In dem schönen Aufsatzband „Sāvitri“, den Markus Pohlmeyer und Katrin Stamm soeben in den Flensburger Studien zur Sprache, Literatur und Religion herausgegeben haben (Aisthesis Verlag), wird die Kammeroper „Sāvitri“ von Gustav Holst zu einem „Schlüsselwerk der Moderne“ erklärt. Legt man Innovation als Maß für Modernität zugrunde, ist das auch nicht verfehlt. „Sāvitri“, 1909 entstanden, ist unserer bisherigen Repertoirekenntnis zufolge die erste Kammeroper des 20. Jahrhunderts. Sie braucht nur einen Mezzosopran, einen Bariton, einen Tenor, dazu ein Doppelstreichquartett, zwei Flöten, ein Englischhorn und einen Frauenchor. Dem verheerenden Wachstumszwang zur kolossalen Überbietung Richard Wagners durch die klassische Moderne bei Richard Strauss, Gustav Mahler und Arnold Schönberg (in dessen „Gurreliedern“) entzieht sie sich durch Reduktion.

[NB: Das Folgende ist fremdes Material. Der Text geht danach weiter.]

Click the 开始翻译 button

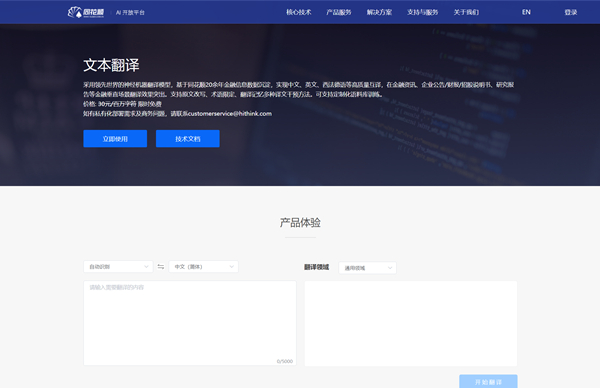(x=488, y=381)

Benommen von weiblicher Weisheit: Jeremy Boulton als Tod ins „Savitri“
Benommen von weiblicher Weisheit: Jeremy Boulton als Tod ins „Savitri“Martin Kaufhold

„Sāvitri“ ist aber auch das erste westeuropäische Werk der Musik, das auf detaillierten Studien hinduistischer Texte beruht. Holst lernte dazu sogar Sanskrit. Katrin Stamm kommt im erwähnten Band zu dem Schluss, dass Holst in seinem Libretto, das auf dem Epos des „Mahābhārata“ fußt, die Überwindung der Illusionswelt der Maya durch genaue Kenntnis hinduistischen Denkens herausgearbeitet habe. Denn in der originalen Geschichte einer Frau, die den Tod durch ihre Furchtlosigkeit und Weisheit dazu bringt, ihren Mann zu verschonen, findet sie sich in dieser Deutlichkeit nicht. Weil Holst damit die erfolgreiche Wirksamkeit weiblicher Subjektivität – zeitgleich zu den britischen Suffragettenkämpfen um das Frauenwahlrecht – beschreibt, erklärt Raymond Head in dem Buch Holst auch zum „Protofeministen“. Erklärter Sozialist war er auf jeden Fall.

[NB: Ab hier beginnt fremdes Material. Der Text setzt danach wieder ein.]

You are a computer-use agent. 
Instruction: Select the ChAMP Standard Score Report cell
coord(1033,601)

„Sāvitri“ ist eine Opernrarität der Spielpläne, die aber in den Gender- und Dekolonialisierungsdiskursen unserer Zeit gerade auf gesteigertes Interesse stößt. Vor Kurzem erschien bei bastille musique eine Neueinspielung der Oper unter der Leitung von Klaus Simon auf CD, und wenige Tage nach Erscheinen des Aufsatzbandes steht die Kammeroper als Neuinszenierung von Fabian Sichert auch auf dem Spielplan des Saarländischen Staatstheaters Saarbrücken. Der Opernintendant Bodo Busse, der kommende Spielzeit nach Hannover wechseln wird, schätzt „Sāvitri“ sehr und hatte schon während seiner Zeit in Coburg das Publikum dafür zu erwärmen gesucht.

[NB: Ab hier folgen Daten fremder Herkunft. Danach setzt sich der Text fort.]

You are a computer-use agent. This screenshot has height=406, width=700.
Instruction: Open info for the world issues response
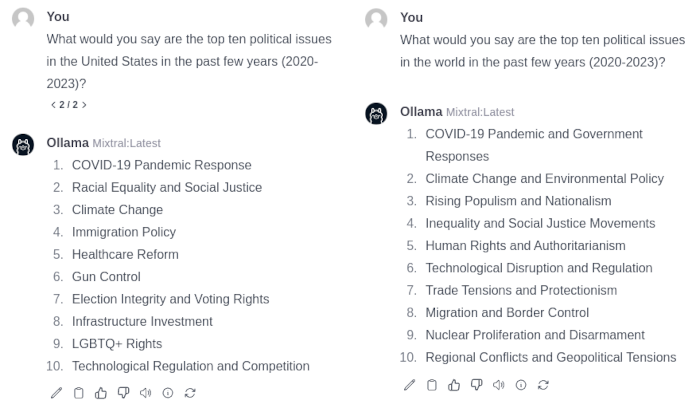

Hanna Larissa Naujoks in Schönbergs „Erwartung“
Hanna Larissa Naujoks in Schönbergs „Erwartung“Martin Kaufhold

In der Spielstätte der Alten Feuerwache erleben wir Sāvitri und ihren Mann Satyavan nicht als arme Frau eines Holzfällers wie bei Holst (im „Mahābhārata“ ist sie allerdings eine Prinzessin), sondern als heutiges Brautpaar in der Hochzeitssuite eines Romantikhotels. Der Kontrast zwischen dem lachsfarbenen Anzug Satyavans und der himmelblauen Bettdecke streift in der Ausstattung von Anja Jungheinrich bewusst das Süßliche. Doch sehr fein nimmt die Regie Sicherts – durch den Husten, mit dem Dustin Drosdziok als Satyavan immer wieder seinen klangschön-hellen Tenor durchsetzt – die Ursprungserzählung aus dem „Mahābhārata“ auf: Sāvitri heiratet Satyavan, obwohl sie weiß, dass er nur noch ein Jahr zu leben hat. Drosdziok würdigt in einem vorangestellten Monolog, dass sie dem Leiden nicht ausweicht.

Der Höhepunkt der Oper wird erreicht, wenn Hanna Larissa Naujoks als Sāvitri mit generös aufblühendem Mezzosopran und getragen von den wundersam dezenten Vokalisen des Chores (einstudiert von Mauro Barbierato) dem Tod erklärt: „Leben ist Miteinander. Jeder, der lebt, lebt für alle. Du bist nur für den Augenblick, ein Portal, bald durchschritten. Leben aber ist ewig, größer als du.“ Sie lässt damit den deutlich artikulierenden, vokal feinzeichnenden Bariton Jeremy Boulton als Tod in benommener Bewunderung zurück.

Kombiniert wird das halbstündige Stück in Saarbrücken ausgerechnet mit Arnold Schönbergs wenig später entstandenem Monodram „Erwartung“, in dem eine Frau im nächtlichen Park auf die Leiche ihres Geliebten stößt und den Verlust zu verarbeiten sucht. Wie in einer Opernproduktion von Iván Fischer sitzen dabei die Musiker des Saarländischen Staatsorchesters zwischen und in den Pflanzenkübeln, zwischen denen Naujoks umhertaumelt.

Julius Zeman stellt als Dirigent sowohl psychische Spannung her, wie er – etwa die spritzenden Blutstropfen – viele Details zu malen versteht. Naujoks kann nach den lyrischen Stärken ihrer Stimme in „Sāvitri“ nun auch deren dramatische Seiten entfalten. Sie singt äußerst kontrolliert und kontrastreich, aber mit einer Kraft, die Schönbergs große Orchesterbesetzung im Original nicht fürchten müsste. In Saarbrücken wird die Kammerfassung von Paul Méfano und Michel Decoust aus dem Jahr 1990 gespielt. Die panische Erinnerungsarbeit der „Frau“ verdeutlicht die Regie, indem sie Naujoks in Erde wühlen lässt. Zeichnet im Vergleich zur intellektuellen Selbstwirksamkeit von „Sāvitri“ die ohnmächtige Hysterie in „Erwartung“ nicht ein reaktionäres Bild von Weiblichkeit?